Donald Trump’s use of Twitter’s speed and ubiquity last decade to disrupt the mass-media conventions of politics is another trolling revolution[13], with consequences that are still playing out.
And this leads to the second message, the one we will always have with us even when we have worked out how to live with (anti-)social media. As Rudrum puts it:
Someone who trolls may be ‘just trolling’, but they’re not ‘just a troll’ if they can successfully portray themselves as trolling in a noble cause.
Recently I wrote[14] about why I did not think that the benefits of labelling satire online outweighed the costs. It’s impractical – people can avoid labels in bad faith. And it treats the public as helplessly in need of protection by a group (or even an algorithm) of guardians who protect us from making mistakes when presented with satire, irony, sarcasm, and the rest.

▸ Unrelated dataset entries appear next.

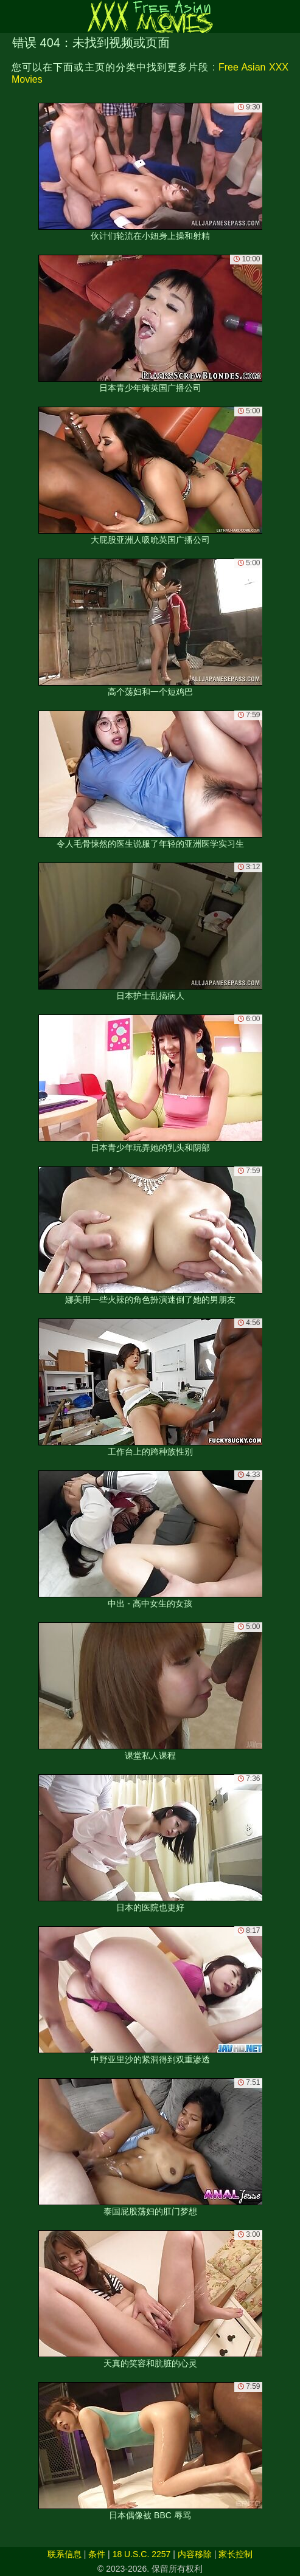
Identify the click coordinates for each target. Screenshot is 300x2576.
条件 (96, 2554)
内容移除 (195, 2554)
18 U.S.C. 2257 (142, 2554)
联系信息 (64, 2554)
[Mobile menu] (11, 16)
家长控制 (235, 2554)
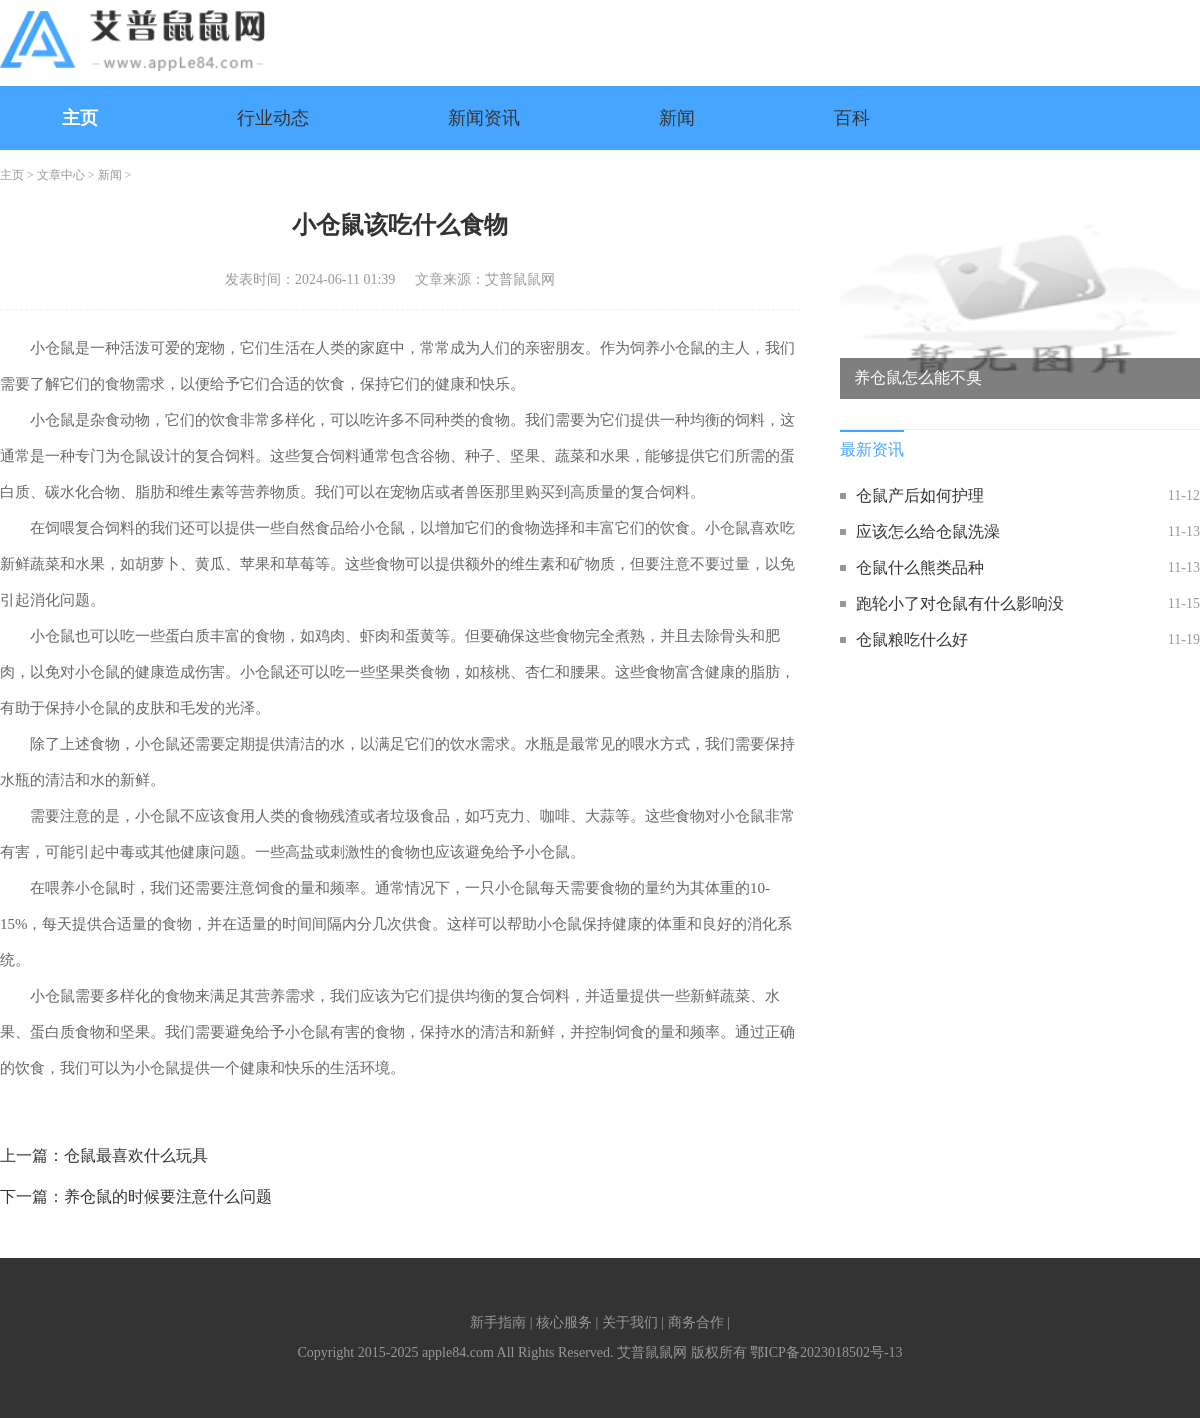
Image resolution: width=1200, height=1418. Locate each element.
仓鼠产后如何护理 (920, 495)
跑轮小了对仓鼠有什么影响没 (960, 603)
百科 (852, 118)
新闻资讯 (484, 118)
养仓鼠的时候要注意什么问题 (168, 1196)
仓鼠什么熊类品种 (920, 567)
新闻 (677, 118)
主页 (80, 118)
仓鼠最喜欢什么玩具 (136, 1155)
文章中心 (61, 175)
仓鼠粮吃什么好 (912, 639)
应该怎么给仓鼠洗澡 (928, 531)
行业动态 (273, 118)
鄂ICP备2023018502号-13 (826, 1352)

If an algorithm for trolling could be devised, I would briefly be tempted to turn it on. On reflection, I’d resist the mechanical fix. It probably wouldn’t work reliably anyway. If it did, however, that might one day be worse.
If the history of censorship is anything to go by, the definition of trolling will expand to include a lot that is better described as robust critique.
Zola was a great novelist who chronicled late 19th century French society in rich detail. In J'Accuse, by contrast, he deliberately and disruptively used newspapers to break the law. His brief and explosive foray into journalism exposed the cover-up of the corrupt military trial and imprisonment of Alfred Dreyfus[15], wrongly fitted up for treason because he was Jewish. We should, I think, be prepared to put up with a fair bit of malicious nonsense to avoid having this kind provocation silenced as “trolling” before it can reach the public.